Notice 2019-46 also addresses the applicability of penalties for a domestic partnership or an S corporation that acted consistently with the proposed rules in Section 1.951A-5 on or before June 21, 2019, but files a tax return consistent with the final regulations under Section 1.951A-1(e).

To apply the rules in the proposed Section 1.951A-5, or to avoid tax penalties under the notice, a domestic partnership or an S corporation will need to satisfy certain notification and reporting requirements, which are described in the new notice. Until the regulations described in the notice are issued, the IRS said domestic partnerships and S corporations can rely on the notice, provided they satisfy the requirements that are described there.

The Tax Cuts and Jobs Act of 2017 introduced the GILTI provisions as a way to discourage U.S-based multinational companies from shifting profits from their intellectual property out of the U.S., but the provisions have proven to be difficult and complicated to implement, prompting the IRS and the Treasury to issue more guidance to spell out the requirements of the hastily drafted tax law.

Some states have also been trying to get involved in balancing the new federal tax law with their own state’s tax rules, but have been facing legal challenges. Earlier this week, New Jersey’s Division of Taxation withdrew Technical Bulletin-85, which provided a special apportionment regime for GILTI and the income used to compute the foreign-derived intangible income (FDII) deduction — another feature of the Tax Cuts and Jobs Act, after some taxpayers complained about the state’s guidance.

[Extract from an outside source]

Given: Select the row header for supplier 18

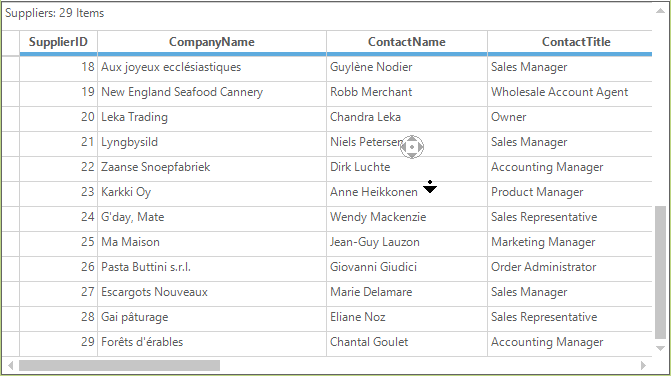Looking at the screenshot, I should coord(11,67).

A pair of tax attorneys with the law firm McDermott Will & Emery, Stephen P. Kranz & Kathleen M. Quinn, wrote an alert for clients Tuesday about the withdrawal of New Jersey’s rules. “Under Technical Bulletin-85, GILTI and income used to compute the FDII deduction were apportioned to New Jersey separately from other business income based on the New Jersey Gross Domestic Product (GDP) relative to the GDP in all states where the taxpayer had nexus,” they explained. “This regime was unfair and likely unconstitutional as applied to many taxpayers because the apportionment formula was in no way related to where GILTI and income used to compute the FDII deduction were earned.”

After withdrawing the technical bulletin, the state tax department instead said that GILTI and income used to compute the FDII deduction should be apportioned to New Jersey with the rest of the taxpayer’s business income, with GILTI (net of the federal deduction for GILTI) included in the denominator of the apportionment formula and income used to compute the FDII deduction (net of the FDII deduction) included in the denominator of the apportionment formula and the numerator to the extent such income is sourced to New Jersey, according to the attorneys.

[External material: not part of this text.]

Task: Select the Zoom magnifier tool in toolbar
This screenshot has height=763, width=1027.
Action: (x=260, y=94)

The state quickly issued Technical Bulletin 92 to replace the withdrawn Technical Bulletin 85.

The original bulletin was issued late last year, but it’s likely that other states will be discouraged after seeing how New Jersey was forced to withdraw its rules. “New Jersey has been the only major corporate headquarter state that has attempted to tax GILTI in any significant manner,” Kranz explained. “New Jersey adopted a formula to determine ‘its share’ of GILTI that simply allocated an arbitrary 3.1 percent of GILTI to the state. That approach was repealed by the state’s withdrawal of TB-85. The action signals an understanding by the state that arbitrary taxation is unconstitutional and we are hopeful that the state will now reconsider its decision to tax GILTI at all. Even New York backed away from taxing GILTI after understanding the constitutional and economic ramifications of doing so.”